North America does buy a lot of crap from China, but not so much as many people think. We also buy a lot of crap from Taiwan, Singapore, Japan, South Korea, Indonesia, Latin America, Africa, and Europe. My work experience tells me that far more things at Walmart say "Product of Mexico" than "Product of China."
I found a
great little website for statistics on the subject from the US International Trade Administration. They have dollar amounts on imports by country since 1989.
1989: China provides 2.5% of all US imports ($12 billion out of $473 billion).
2009: China provides 19% of all US imports ($296 billion / $1.6 trillion).
China was the USA's #1 import partner only in 2007 (16% of total) and 2009 (19%). Canada has been our #1 import partner in every other year on record except 1989 (with 19.8%) and 1991 (18.8%), when it was Japan.

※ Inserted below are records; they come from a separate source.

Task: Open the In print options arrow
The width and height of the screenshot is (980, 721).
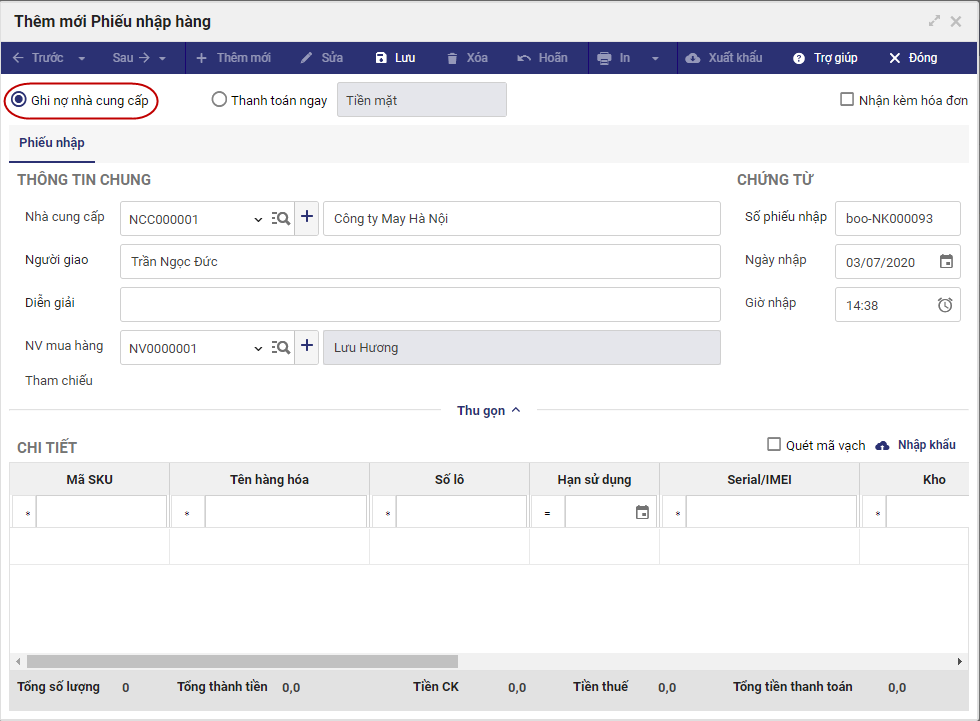Action: pyautogui.click(x=656, y=58)
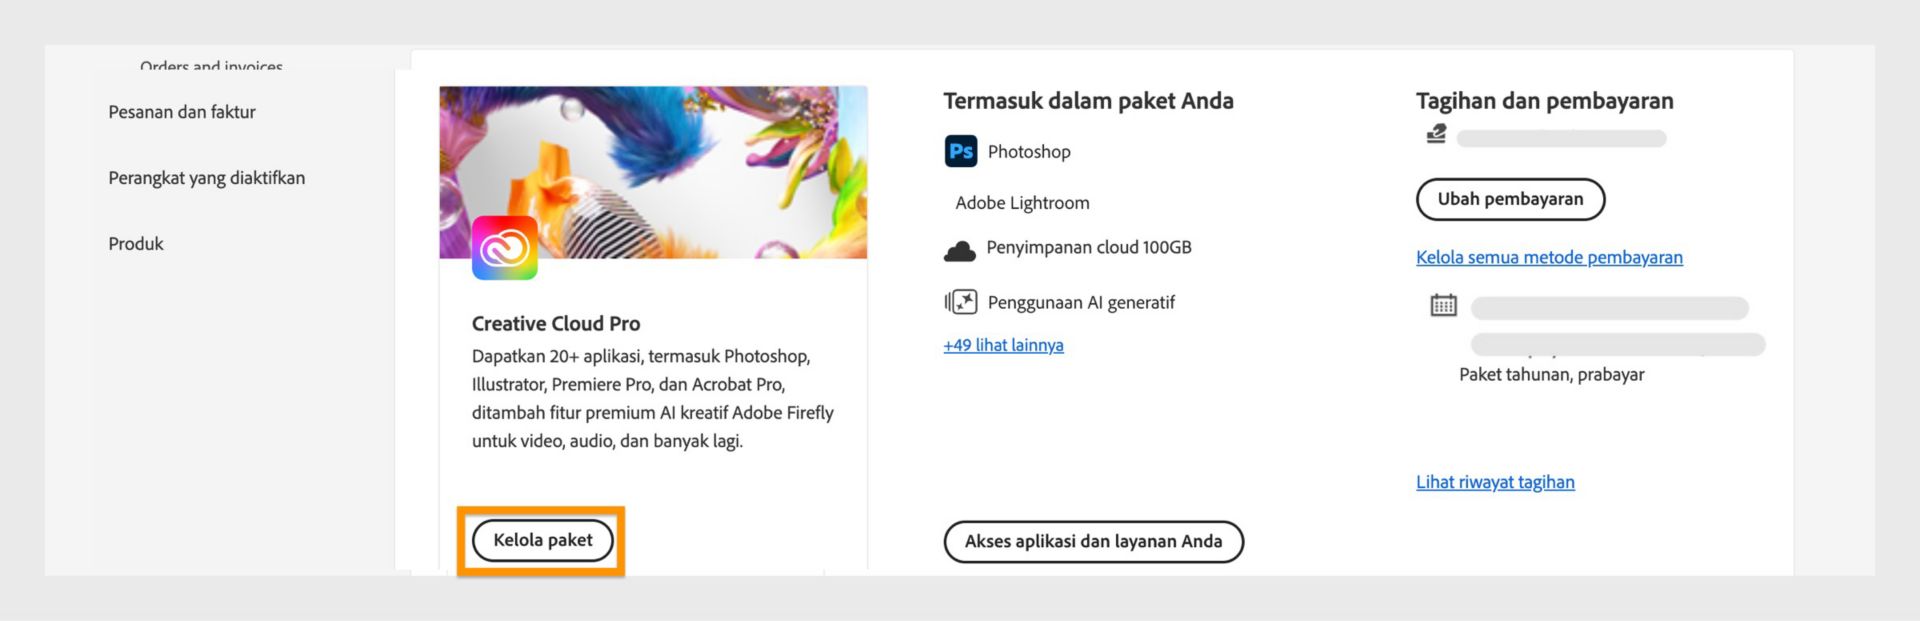This screenshot has height=621, width=1920.
Task: Open Pesanan dan faktur from sidebar
Action: click(x=182, y=111)
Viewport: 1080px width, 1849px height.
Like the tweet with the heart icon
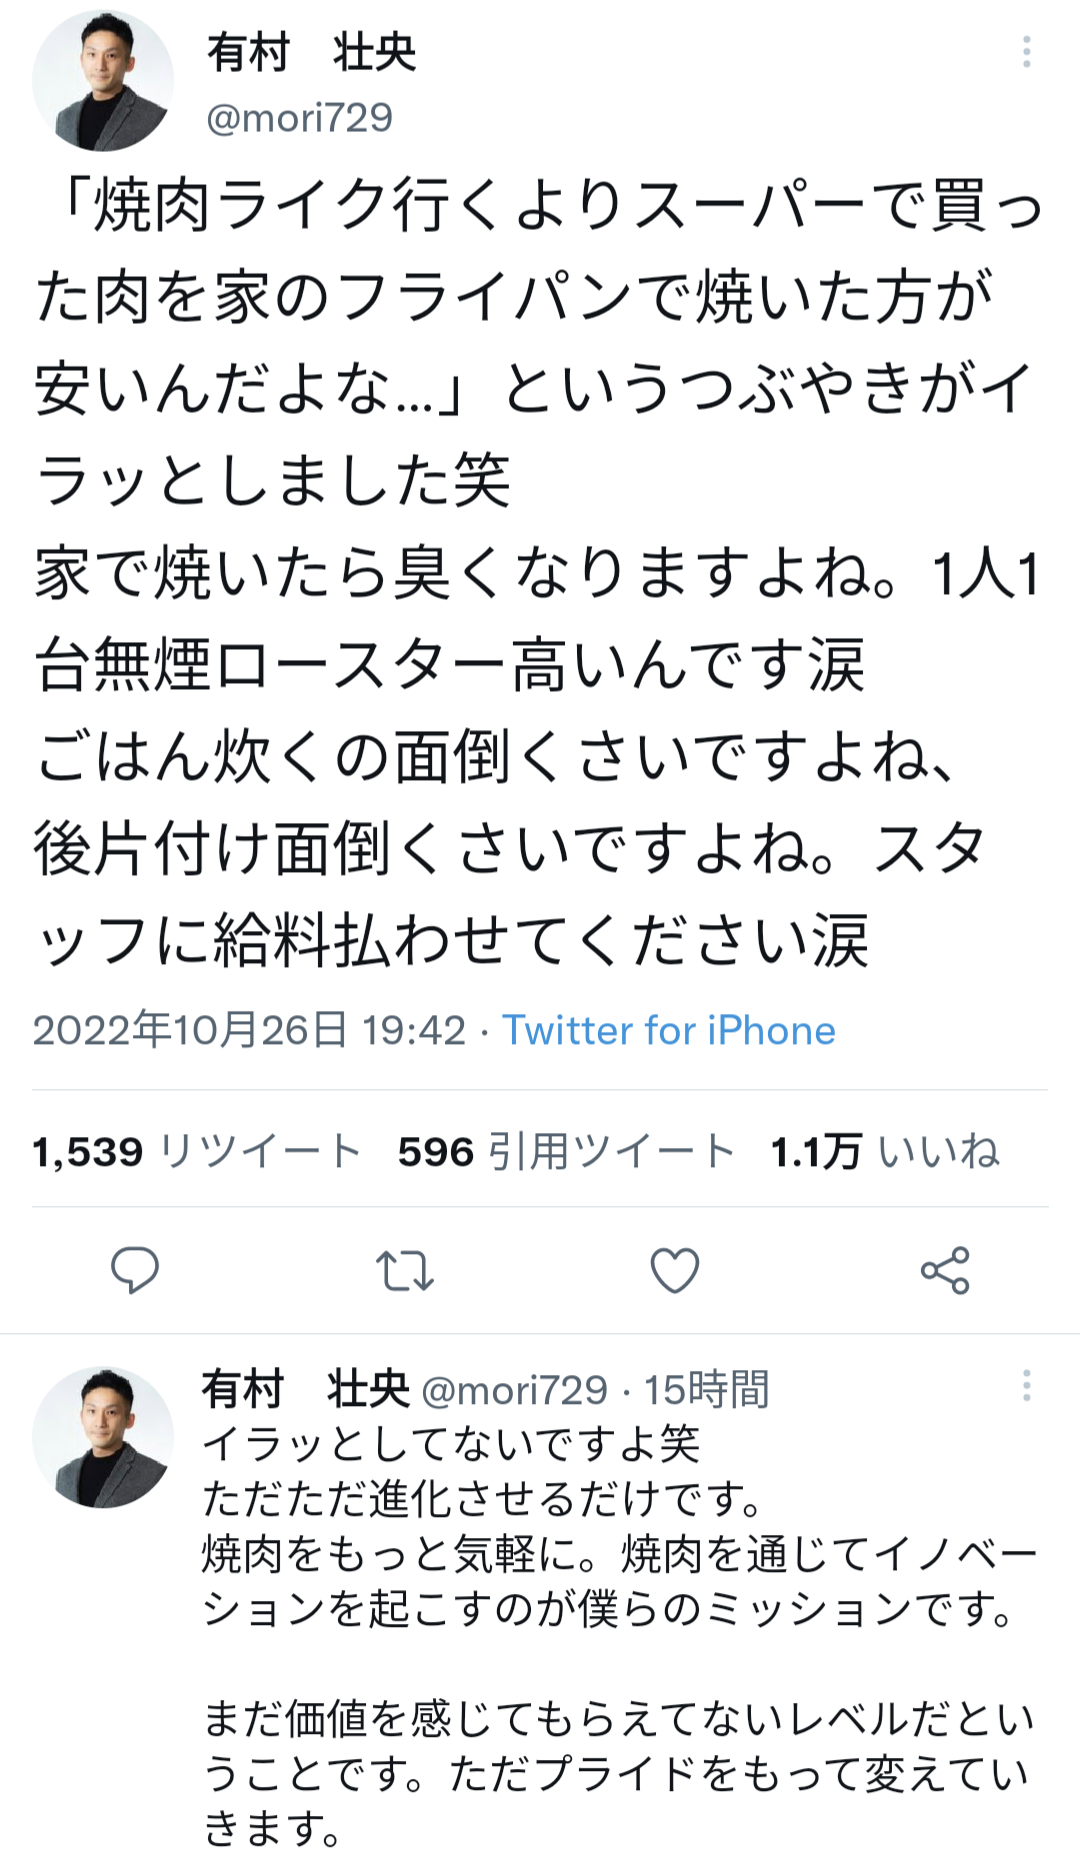pos(675,1270)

My point here is that the USA (presumably Canada, also) does not have a unique trade relationship with China. They are a rising economy, sure, but China doesn't have any more economic power over the USA than Canada routinely does, nor any more control than Japan did in the late 80s. China has occasionally had more financial influence than any other single nation, but never more than 1/5th of the influence all nations share, and the total influence of all imports is only about 1/10th of the US economy. It's bad reasoning to imagine they own us.
Are we going to be similarly jealous of any emerging economy? If Estonia started doubling their GDP every year until they were a major world economy, would there be howling that they're going to buy our sovereignty and ruin our way of life? Probably. But it'd be just as silly.
Estonia would be better than China because China is a sinkhole devoid of human rights and Estonia is a extremely free country. But that's a moot point next to the clear evidence that
neither of them own North America.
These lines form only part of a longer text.